Das Comprehensive Economic Trade Agreement (CETA) zwischen der EU und Kanada wurde von 2009 bis 2016 ausgehandelt und bereits von Kanada und der EU ratifiziert. Dadurch ist eine vorläufige Anwendung möglich. Zum endgültigen Inkrafttreten ist eine Ratifizierung in allen EU-Mitgliedsstaaten erforderlich. Der über 2.000 Seiten starke Vertragstext gliedert sich in 30 Kapitel. Bei CETA handelt es sich, wie beim TTIP-Abkommen mit den USA, um ein Handelsabkommen der neuen Generation. Das heißt, im Gegensatz zu klassischen Freihandelsabkommen spielen Zölle nur noch eine Nebenrolle. Diese sind zwischen Kanada und der EU ohnehin bereits auf sehr niedrigem Niveau.

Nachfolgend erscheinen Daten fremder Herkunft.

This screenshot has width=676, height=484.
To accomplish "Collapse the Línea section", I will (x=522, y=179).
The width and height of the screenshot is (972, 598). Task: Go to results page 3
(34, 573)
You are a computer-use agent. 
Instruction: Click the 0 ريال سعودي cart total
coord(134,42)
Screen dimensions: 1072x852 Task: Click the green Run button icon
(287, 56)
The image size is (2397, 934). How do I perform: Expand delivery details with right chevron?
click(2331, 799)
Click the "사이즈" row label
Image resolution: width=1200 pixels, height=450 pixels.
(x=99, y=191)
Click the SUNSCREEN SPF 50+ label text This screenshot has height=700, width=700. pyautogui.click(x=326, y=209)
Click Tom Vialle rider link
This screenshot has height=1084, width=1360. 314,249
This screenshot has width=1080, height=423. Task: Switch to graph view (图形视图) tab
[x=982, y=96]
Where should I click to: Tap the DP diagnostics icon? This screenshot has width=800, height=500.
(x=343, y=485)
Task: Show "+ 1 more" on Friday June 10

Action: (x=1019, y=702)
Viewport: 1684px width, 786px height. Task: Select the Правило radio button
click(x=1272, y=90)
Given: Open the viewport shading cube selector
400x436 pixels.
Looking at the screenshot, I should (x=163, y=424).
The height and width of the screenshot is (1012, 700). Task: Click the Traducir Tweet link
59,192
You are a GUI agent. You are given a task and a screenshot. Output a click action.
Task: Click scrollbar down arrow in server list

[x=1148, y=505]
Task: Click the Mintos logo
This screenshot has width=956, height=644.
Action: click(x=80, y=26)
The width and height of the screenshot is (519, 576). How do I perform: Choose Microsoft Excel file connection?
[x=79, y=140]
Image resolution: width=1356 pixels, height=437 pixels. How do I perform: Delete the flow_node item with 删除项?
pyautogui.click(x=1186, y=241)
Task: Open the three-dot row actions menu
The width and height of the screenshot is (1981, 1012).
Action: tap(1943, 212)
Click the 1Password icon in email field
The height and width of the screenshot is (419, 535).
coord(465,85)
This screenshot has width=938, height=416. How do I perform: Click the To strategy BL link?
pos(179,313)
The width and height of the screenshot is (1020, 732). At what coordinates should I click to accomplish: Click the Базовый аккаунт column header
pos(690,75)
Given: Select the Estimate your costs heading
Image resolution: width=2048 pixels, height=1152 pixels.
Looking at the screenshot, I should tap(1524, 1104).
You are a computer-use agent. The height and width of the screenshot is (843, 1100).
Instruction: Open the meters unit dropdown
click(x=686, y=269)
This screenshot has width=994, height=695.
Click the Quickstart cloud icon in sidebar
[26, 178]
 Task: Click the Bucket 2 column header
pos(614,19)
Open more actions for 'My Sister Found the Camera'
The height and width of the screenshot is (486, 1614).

Vielmehr geht es um den Abbau so genannter nicht-tarifärer Handelshemmnisse; also um unterschiedliche Regulierungen und Zulassungsverfahren, von denen man annimmt, dass sie den Waren- und Dienstleistungshandel behindern. Dabei geht es allerdings nicht nur um Produktregulierungen wie die Farbe von Autoblinkern, sondern auch und vor allem um Regeln des Umwelt-, Verbraucher- und Arbeitnehmerschutzes. Diese sollen im Sinne von Konzerninteressen geschleift werden. Zwar befassen sich eine Kapitel in CETA mit nachhaltiger Entwicklung, Umwelt und Arbeitnehmerrechten. Verbindliche, einklagbare Schutzrechte sind jedoch nicht enthalten.
Starke Durchsetzungsmöglichkeiten gibt es hingegen im Bereich der besonders umstrittenen Investorenrechte (Kapitel 8). Die vereinbarten Marktzugangsregeln für Investoren untersagen unter anderem die Bevorzugung kommunaler Anbieter bei der öffentlichen Auftragsvergabe, die Verweigerung von Konzessionen für große Ketten zum Schutz lokaler Einzelhändler, staatliche Subventionen, bspw. zur Gewährleistung eines öffentlichen Bildungsangebotes usw. Sollten diese Regeln verletzt werden, hätten Investoren die Möglichkeit, vor Schiedsgerichten Schadensersatz einzuklagen. Die Erfahrung mit bestehenden Abkommen hat gezeigt, wie willkürlich derartige Klagerechte eingesetzt werden, um Umweltstandards, Arbeitnehmerrechte und Verbraucherschutz zu attackieren.
Auch öffentliche Dienstleistungen geraten durch die Investorenrechte und weitere Liberalisierungsvorschriften in Gefahr. Zwar gibt es im Anhang eine Liste mit ausgenommen Bereichen. Diese ist allerdings als Negativliste aufgebaut, was bedeutet, dass alle Bereiche erfasst sind, die nicht explizit ausgenommen werden – auch Bereiche, die erst in Zukunft entstehen, unterliegen so automatisch den CETA-Regeln. Vereinbarungen, nach denen öffentliche Unternehmen profitorientiert arbeiten müssen, erhöhen zudem den Privatisierungsdruck. So genannte Sperrklinkenklauseln machen es extrem schwer, einmal privatisierte Dienstleistungen wieder zu vergesellschaften. Das könnte gerade im Bereich der öffentlichen Daseinsvorsorge zu einem großen Problem werden.
DIE LINKE lehnt derartige Abkommen ab. Wir stehen für eine Neuausrichtung der EU-Handelspolitik. Arbeitnehmer-, Umwelt- und Verbraucherschutz müssen Vorfahrt haben, vor privaten Profitinteressen. Vor allem aus politischen Gründen, aber auch weil CETA mit dem deutschen Grundgesetz unvereinbar ist, haben wir vor dem Bundesverfassungsgericht gegen das Abkommen geklagt, zahlreiche parlamentarische Initiativen ergriffen, um das Abkommen zu stoppen, zuletzt mit dem Antrag „Europa- und Verfassungsrecht wahren – vorläufige Anwendung von CETA verhindern“.
Ob CETA endgültig und dauerhaft in Kraft tritt, ist noch nicht entschieden. Da Bereiche in nationaler Zuständigkeit erfasst sind, handelt es sich um ein so genanntes gemischtes Abkommen, das auch von den Mitgliedsstaaten ratifiziert werden muss. In Deutschland braucht es die Zustimmung von Bundestag und Bundesrat, die erst nach den Bundestagswahlen 2017 eingeholt werden sollen. Besonders in Belgien, Frankreich und Österreich ist CETA sehr umstritten.